PROBLEM TO WORK ON: Filter the lines below, copying only those with the string "computer".

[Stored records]
====

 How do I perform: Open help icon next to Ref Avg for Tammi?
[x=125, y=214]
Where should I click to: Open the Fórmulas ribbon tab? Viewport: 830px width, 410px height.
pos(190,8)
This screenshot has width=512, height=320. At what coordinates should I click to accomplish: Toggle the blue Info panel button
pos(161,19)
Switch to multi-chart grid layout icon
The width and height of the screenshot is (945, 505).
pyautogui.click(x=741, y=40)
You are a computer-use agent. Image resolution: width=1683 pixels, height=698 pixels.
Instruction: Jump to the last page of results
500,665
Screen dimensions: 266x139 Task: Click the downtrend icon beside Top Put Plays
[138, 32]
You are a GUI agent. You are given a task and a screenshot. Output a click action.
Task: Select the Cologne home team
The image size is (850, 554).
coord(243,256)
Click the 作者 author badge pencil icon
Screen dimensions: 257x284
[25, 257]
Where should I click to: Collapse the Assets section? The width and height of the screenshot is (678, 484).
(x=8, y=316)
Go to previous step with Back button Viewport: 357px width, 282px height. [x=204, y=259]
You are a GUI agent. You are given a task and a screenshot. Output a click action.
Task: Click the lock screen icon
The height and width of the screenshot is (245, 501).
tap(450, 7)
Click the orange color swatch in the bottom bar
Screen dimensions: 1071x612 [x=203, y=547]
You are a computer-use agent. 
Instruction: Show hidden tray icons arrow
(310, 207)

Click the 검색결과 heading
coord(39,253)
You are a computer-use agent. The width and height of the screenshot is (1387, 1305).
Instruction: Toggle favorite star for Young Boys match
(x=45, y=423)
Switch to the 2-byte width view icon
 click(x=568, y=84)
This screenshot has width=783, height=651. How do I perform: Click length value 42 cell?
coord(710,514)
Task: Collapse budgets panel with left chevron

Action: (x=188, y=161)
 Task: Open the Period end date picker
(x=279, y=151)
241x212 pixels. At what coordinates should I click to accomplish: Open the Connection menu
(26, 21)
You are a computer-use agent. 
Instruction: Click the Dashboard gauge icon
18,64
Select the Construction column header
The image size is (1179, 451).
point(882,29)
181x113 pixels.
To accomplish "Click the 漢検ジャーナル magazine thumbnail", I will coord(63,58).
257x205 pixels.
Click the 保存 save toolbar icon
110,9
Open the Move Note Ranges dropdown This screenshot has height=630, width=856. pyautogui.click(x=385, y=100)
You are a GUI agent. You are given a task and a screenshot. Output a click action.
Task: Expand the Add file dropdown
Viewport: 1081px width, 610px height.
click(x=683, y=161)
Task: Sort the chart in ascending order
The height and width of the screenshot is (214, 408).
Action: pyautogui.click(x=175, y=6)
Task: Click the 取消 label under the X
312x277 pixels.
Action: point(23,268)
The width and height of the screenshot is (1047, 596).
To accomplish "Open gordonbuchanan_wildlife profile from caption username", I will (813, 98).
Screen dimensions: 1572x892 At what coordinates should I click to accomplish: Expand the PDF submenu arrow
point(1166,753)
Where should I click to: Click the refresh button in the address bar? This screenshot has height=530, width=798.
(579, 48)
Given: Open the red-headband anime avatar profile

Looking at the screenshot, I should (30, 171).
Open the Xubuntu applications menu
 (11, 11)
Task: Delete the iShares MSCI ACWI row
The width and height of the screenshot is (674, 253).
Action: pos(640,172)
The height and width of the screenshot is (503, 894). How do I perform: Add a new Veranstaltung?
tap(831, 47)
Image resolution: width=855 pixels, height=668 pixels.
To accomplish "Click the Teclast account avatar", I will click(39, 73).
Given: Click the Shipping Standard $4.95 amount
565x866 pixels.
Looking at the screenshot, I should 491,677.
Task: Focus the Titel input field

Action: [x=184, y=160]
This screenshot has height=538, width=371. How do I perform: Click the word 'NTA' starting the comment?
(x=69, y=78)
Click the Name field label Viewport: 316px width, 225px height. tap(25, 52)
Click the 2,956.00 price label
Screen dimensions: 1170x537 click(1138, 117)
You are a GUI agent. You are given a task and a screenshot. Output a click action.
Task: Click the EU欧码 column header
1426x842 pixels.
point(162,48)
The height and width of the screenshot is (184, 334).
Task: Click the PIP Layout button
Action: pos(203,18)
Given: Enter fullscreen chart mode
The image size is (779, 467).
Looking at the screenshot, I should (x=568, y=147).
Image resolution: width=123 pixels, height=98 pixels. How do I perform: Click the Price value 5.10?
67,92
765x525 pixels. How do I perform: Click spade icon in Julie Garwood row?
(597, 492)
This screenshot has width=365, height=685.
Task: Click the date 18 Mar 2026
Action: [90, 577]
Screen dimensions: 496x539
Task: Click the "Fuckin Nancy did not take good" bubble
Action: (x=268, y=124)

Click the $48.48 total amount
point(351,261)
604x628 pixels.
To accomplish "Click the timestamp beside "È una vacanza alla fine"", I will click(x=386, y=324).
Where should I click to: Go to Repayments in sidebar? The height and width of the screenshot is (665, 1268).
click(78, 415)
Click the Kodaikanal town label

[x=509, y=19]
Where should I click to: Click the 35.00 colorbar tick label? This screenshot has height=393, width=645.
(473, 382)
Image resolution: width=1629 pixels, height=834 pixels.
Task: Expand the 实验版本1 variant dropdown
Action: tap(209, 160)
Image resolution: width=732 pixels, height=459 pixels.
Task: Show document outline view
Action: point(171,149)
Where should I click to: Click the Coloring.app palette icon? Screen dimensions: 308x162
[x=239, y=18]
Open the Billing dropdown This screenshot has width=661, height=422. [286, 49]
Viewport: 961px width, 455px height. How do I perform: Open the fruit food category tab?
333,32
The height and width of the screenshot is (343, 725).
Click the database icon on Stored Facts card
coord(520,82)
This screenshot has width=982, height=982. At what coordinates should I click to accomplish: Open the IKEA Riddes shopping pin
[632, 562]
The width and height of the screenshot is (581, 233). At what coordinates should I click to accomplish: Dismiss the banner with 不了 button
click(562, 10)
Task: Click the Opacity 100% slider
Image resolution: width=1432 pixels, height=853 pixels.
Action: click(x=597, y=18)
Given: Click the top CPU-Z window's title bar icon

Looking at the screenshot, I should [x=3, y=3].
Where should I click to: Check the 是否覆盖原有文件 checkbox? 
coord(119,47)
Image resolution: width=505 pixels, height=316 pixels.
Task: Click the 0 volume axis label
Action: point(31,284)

====

SOLUTION TO THE PROBLEM:
You are a computer-use agent. Image resolution: width=1683 pixels, height=698 pixels.
You are a computer-use agent. 
You are a computer-use agent. The width and height of the screenshot is (1387, 1305).
You are a computer-use agent. 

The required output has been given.